§ **Task statement**
Reproduce every record exactly as written.

Stored records
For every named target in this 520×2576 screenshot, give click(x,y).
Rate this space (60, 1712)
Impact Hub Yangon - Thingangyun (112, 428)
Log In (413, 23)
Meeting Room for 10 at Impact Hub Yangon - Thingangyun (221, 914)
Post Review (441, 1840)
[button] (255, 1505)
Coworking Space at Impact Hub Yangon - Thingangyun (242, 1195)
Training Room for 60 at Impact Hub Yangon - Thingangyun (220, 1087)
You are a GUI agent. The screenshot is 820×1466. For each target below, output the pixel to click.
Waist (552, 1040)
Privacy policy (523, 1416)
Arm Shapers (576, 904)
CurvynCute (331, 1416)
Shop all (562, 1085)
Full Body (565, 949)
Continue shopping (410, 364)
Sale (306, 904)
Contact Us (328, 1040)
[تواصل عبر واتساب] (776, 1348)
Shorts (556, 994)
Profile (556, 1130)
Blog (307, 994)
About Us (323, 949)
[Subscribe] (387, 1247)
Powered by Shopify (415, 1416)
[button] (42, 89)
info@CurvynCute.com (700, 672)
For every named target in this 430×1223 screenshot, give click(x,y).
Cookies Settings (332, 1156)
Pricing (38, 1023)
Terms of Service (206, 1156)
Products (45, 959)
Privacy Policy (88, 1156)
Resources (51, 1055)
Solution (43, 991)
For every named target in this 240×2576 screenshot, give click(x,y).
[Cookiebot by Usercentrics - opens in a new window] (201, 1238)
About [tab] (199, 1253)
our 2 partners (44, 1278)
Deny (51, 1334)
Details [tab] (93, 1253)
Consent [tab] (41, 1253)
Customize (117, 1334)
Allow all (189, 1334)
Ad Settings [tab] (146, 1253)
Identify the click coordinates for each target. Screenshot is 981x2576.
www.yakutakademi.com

§ **Task response**
For every named target in this 520×2576 screenshot, give click(x,y).
Rate this space (60, 1712)
Impact Hub Yangon - Thingangyun (112, 428)
Log In (413, 23)
Meeting Room for 10 at Impact Hub Yangon - Thingangyun (221, 914)
Post Review (441, 1840)
[button] (255, 1505)
Coworking Space at Impact Hub Yangon - Thingangyun (242, 1195)
Training Room for 60 at Impact Hub Yangon - Thingangyun (220, 1087)
You are a GUI agent. The screenshot is 820×1466. For each target below, output the pixel to click.
Waist (552, 1040)
Privacy policy (523, 1416)
Arm Shapers (576, 904)
CurvynCute (331, 1416)
Shop all (562, 1085)
Full Body (565, 949)
Continue shopping (410, 364)
Sale (306, 904)
Contact Us (328, 1040)
[تواصل عبر واتساب] (776, 1348)
Shorts (556, 994)
Profile (556, 1130)
Blog (307, 994)
About Us (323, 949)
[Subscribe] (387, 1247)
Powered by Shopify (415, 1416)
[button] (42, 89)
info@CurvynCute.com (700, 672)
For every named target in this 430×1223 screenshot, give click(x,y).
Cookies Settings (332, 1156)
Pricing (38, 1023)
Terms of Service (206, 1156)
Products (45, 959)
Privacy Policy (88, 1156)
Resources (51, 1055)
Solution (43, 991)
For every named target in this 240×2576 screenshot, give click(x,y).
[Cookiebot by Usercentrics - opens in a new window] (201, 1238)
About [tab] (199, 1253)
our 2 partners (44, 1278)
Deny (51, 1334)
Details [tab] (93, 1253)
Consent [tab] (41, 1253)
Customize (117, 1334)
Allow all (189, 1334)
Ad Settings [tab] (146, 1253)
Identify the click coordinates for each target. Screenshot is 981x2576.
www.yakutakademi.com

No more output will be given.